(Stored records)
━━━

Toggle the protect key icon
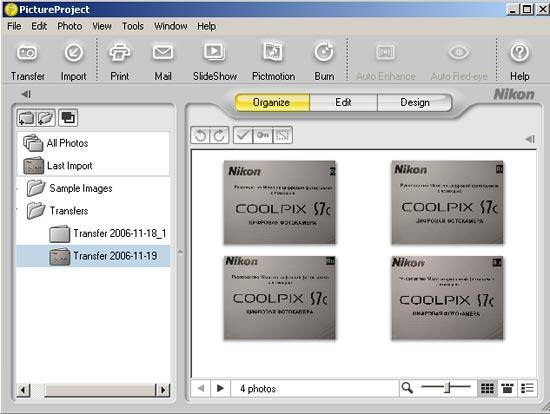The image size is (550, 414). click(x=263, y=135)
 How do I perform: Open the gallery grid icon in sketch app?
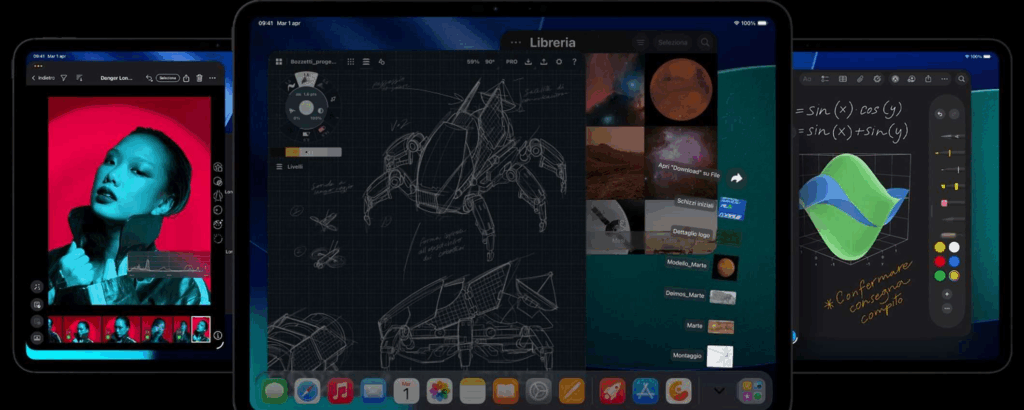pos(279,62)
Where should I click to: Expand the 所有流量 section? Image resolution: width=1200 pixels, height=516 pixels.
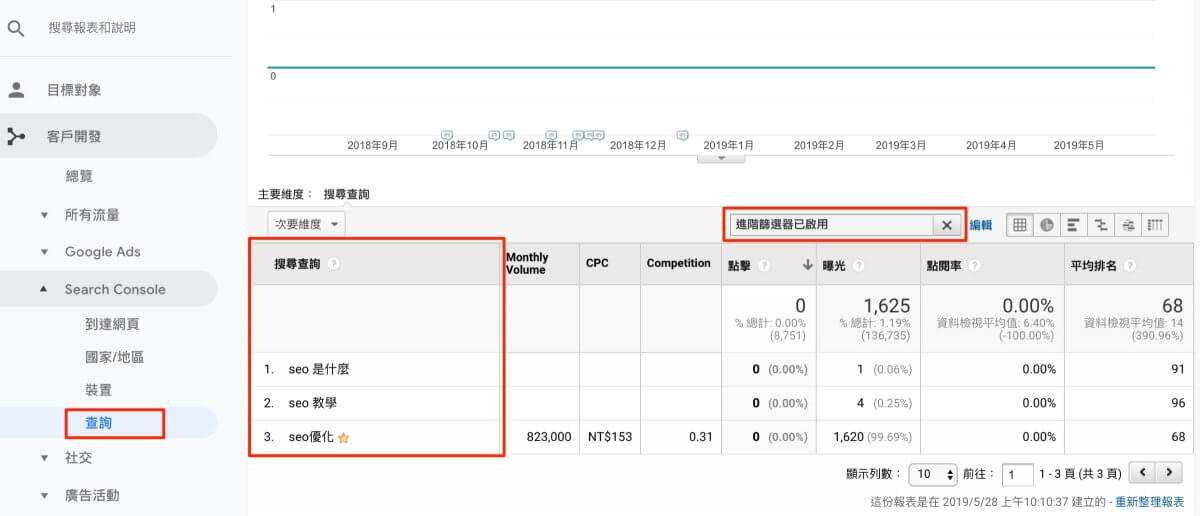44,215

━━━

EXERCISE AIM:
Only one thing is required here: an exact copy of the lines from the one bearing "Where should I" through the final line above, both included, with pictures left out.

ANSWER BOX:
Where should I click to: Expand the 所有流量 section? Image resolution: width=1200 pixels, height=516 pixels.
44,215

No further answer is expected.